Ten favorite instances of cartoon or comic violence:

  1. "Duck season! Fire!" (Chuck Jones animated short Rabbit Fire)
  2. Matter-Eater Lad hits Polar Boy in the face with a yellow pie to prove he's powerless against the color yellow and thus a Green Lantern (Legion of Super-Heroes (vol. 4) no. 11)
  3. Mysto the Magnificent uses his magical wand to disrupt a recital by the Great Poochini (Tex Avery animated short Magical Maestro)
  4. FWAM (Lio comic strip)
  5. Four horseshoes and a horse fall onto the head of a mean dog after a black cat crosses his path (Tex Avery animated short Bad Luck Blackie)
  6. Ignatz Mouse brains Krazy Kat with a brick (Krazy Kat comic strip)
  7. Godzilla steps on and crushes Bambi (Animated short Bambi Meets Godzilla)
  8. "We come now to the Acme Spring-Powered Shoes. The remains of a pair of these purchased by Mr. Coyote on June 23rd are Plaintiff's Exhibit D. Selected fragments have been shipped to the metallurgical laboratories of the University of California at Santa Barbara for analysis, but to date, no explanation has been found for this product's sudden and extreme malfunction. As advertised by Defendant, this product is simplicity itself: two wood-and-metal sandals, each attached to milled-steel springs of high tensile strength and compressed in a tightly coiled position by a cocking device with a lanyard release. Mr. Coyote believed that this product would enable him to pounce upon his prey in the initial moments of the chase, when swift reflexes are at a premium.
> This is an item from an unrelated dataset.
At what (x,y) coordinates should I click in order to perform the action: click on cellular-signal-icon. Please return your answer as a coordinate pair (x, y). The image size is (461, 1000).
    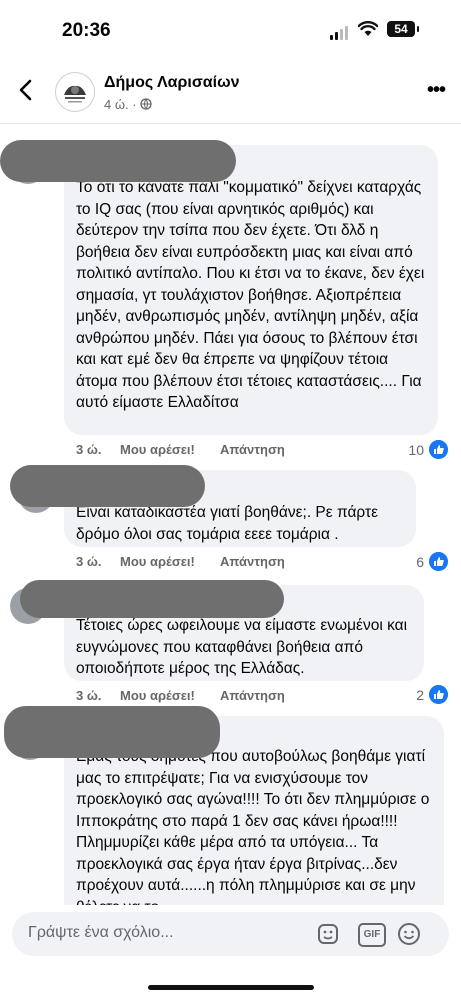
    Looking at the image, I should click on (339, 32).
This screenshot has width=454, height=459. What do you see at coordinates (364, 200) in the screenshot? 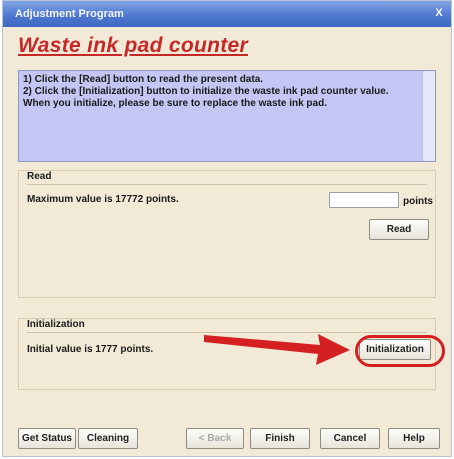
I see `points-value-field` at bounding box center [364, 200].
    To increase the shoes' thrusting power still further, Mr. Coyote affixed them by their bottoms to the side of a large boulder. Adjacent to the boulder was a path which Mr. Coyote's prey was known to frequent. Mr. Coyote put his hind feet in the wood-and-metal sandals and crouched in readiness, his right forepaw holding firmly to the lanyard release. Within a short time, Mr. Coyote's prey did indeed appear on the path coming toward him. Unsuspecting, the prey stopped near Mr. Coyote, well within range of the springs at full extension. Mr. Coyote gauged the distance with care and proceeded to pull the lanyard release. At this point, Defendant's product should have thrust Mr. Coyote forward and away from the boulder. Instead, for reasons yet unknown, the Acme Spring-Powered Shoes thrust the boulder away from Mr. Coyote. As the intended prey looked on unharmed, Mr. Coyote hung suspended in the air. Then the twin springs recoiled, bringing Mr. Coyote to a violent feet-first collision with the boulder, the full weight of his head and forequarters falling upon his lower extremities. The force of this impact then caused the springs to rebound, where upon Mr. Coyote was thrust skyward. A second recoil and collision followed. The boulder, meanwhile, which was roughly ovoid in shape, had begun to bounce down a hillside, the coiling and recoiling of the springs adding to its velocity. At each bounce, Mr. Coyote came into contact with the boulder, or the boulder came into contact with Mr. Coyote, or both came into contact with the ground. As the grade was a long one, this process continued for some time. The sequence of collisions resulted in systemic physical damage to Mr. Coyote, viz., flattening of the cranium, sideways displacement of the tongue, reduction of length of legs and upper body, and compression of vertebrae from base of tail to head. Repetition of blows along a vertical axis produced a series of regular horizontal folds in Mr. Coyote's body tissues, a rare and painful condition which caused Mr. Coyote to expand upward and contract downward alternately as he walked, and to emit an off-key, accordion-like wheezing with every step." (Unidentified Road Runner animated short, rendered into legalese by Ian Frazier)
  9. "Gaze into the fist of Dredd!" ("Judge Death Lives" from 2000 AD no. 228)
  10. Itchy rips Scratchy's heart out of his chest and gives it to him as a Valentine's Day present (The Simpsons episode "I Love Lisa")

Today's list is for fizzball, who wanted to see Ignatz Mouse mentioned in a list.